As a point of comparison, most report that the largest models to date have been trained on approximately 30,000 chips. And, of course, the models can do substantially more for the same amount of training as they could in the past.
Anyhow, we are starting to see the emergence of more and more powerful AI capabilities. And while the capabilities won’t reach the everyday person for a bit, as that generally requires productization, that productization will happen and these technological advances will alter society way than chatbots have.

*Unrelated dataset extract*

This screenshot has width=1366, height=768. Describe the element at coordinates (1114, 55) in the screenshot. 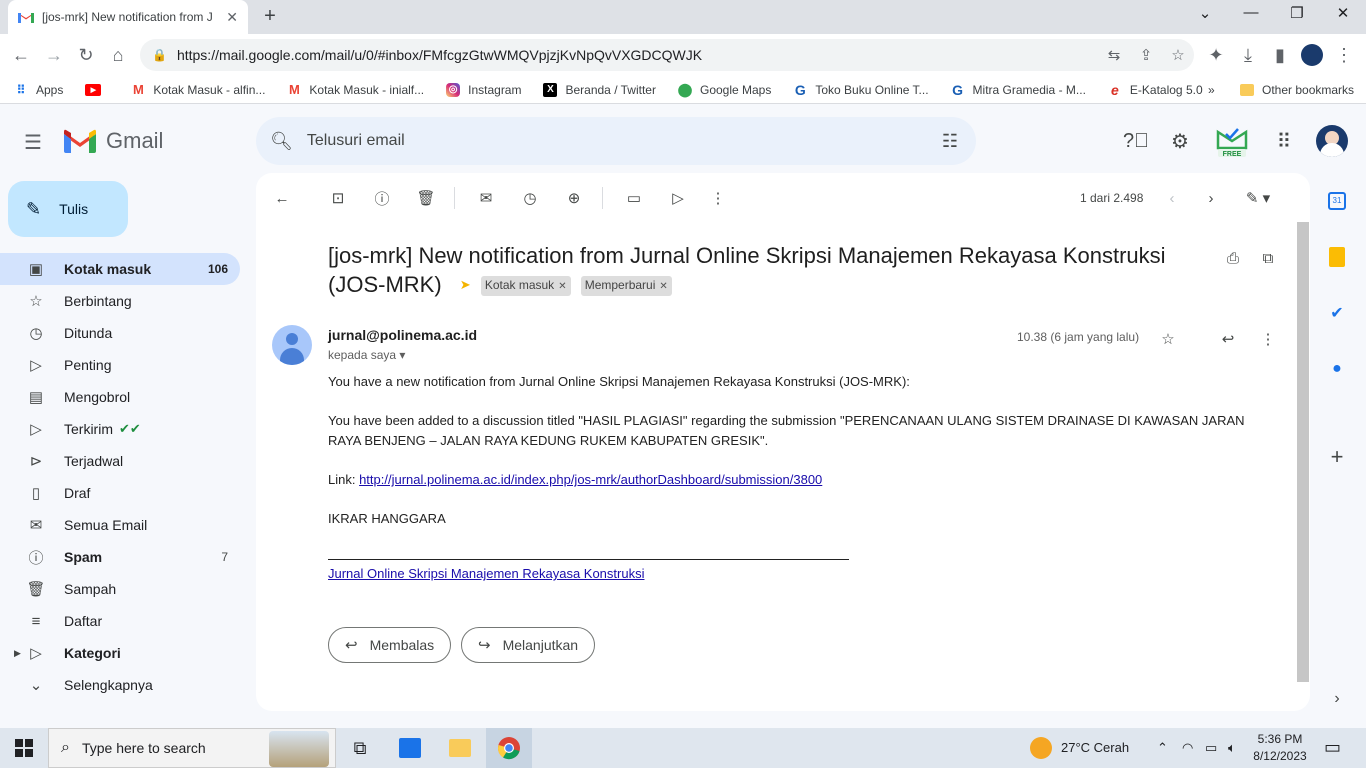

I see `translate-icon: ⇆` at that location.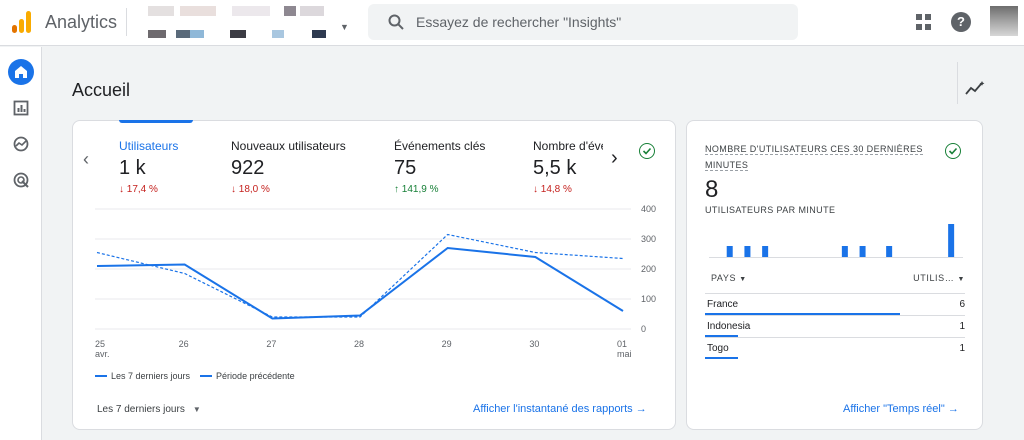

Today, noted AI scientist Gary Marcus, who is very critical of LLMs but believes we will reach human-level AI in 5-20 years based on alternative architectures (he favors neurosymbolic architectures), asked a series of questions that highlight that while AI will not receive much attention in the Presidential debate, it is the most important issue facing us.
Educators have begun to grapple with these questions. Most institutions have at least offered faculty basic training on chatbots; this helps to build AI literacy. Some K-12 institutions, such as Santa Ana USD (CA), Cottesmore (UK), and a few others have started aggressively planning for the future.
While we don’t know exactly how the future will unfold, we do know that our students will live in a world of highly intelligent machines they will need to collaborate with to be successful.
At a foundational level, we know that helping them prepare involves focusing on teaching problem-solving and evaluating processes rather than output. It can include problem-solving with AI tools, as while the tools will change by the time our students reach adulthood, many of the concepts the tools rely on will be the same.
But it doesn’t even have to involve the tools in an extensive way. It can involve developing essential cognitive processes that students need to thrive in this world.
Many schools are continuing to think of AI through the language/lens of "ed tech” or “instructional technology,” but this doesn’t really capture what AI is and what AI means. AI is an intelligent entity capable of dynamic interaction with both students and teachers and its intelligence is growing. No other piece of “technology” has ever done this. It’s intelligence in silicon; it’s not a “Smart Board” that isn’t actually smart. We don’t call fellow intelligent humans “biotech” :).
As AI becomes increasingly integrated into various professional fields, students must develop an understanding of AI and learn how to collaborate effectively in human-AI-human relationships. This goes beyond simply learning to use AI tools; students need to grasp how to work alongside AI and other humans as dynamic partners in problem-solving, decision-making, and creative processes. Much like traditional group work teaches students to leverage diverse human strengths, collaborating with AI requires understanding its capabilities, limitations, and optimal integration points
This AI-inclusive collaborative skillset will be essential in future workplaces where highly intelligent AI systems are likely to be as common as intelligent human colleagues. By framing AI collaboration as an extension of group work skills, educators can help students develop the adaptability and critical thinking needed to thrive in an AI-augmented professional landscape. Along the way, they will build basic AI literacy, understand the world they will grow up in, develop problem-solving skills (with AI), and strengthen their metacognition.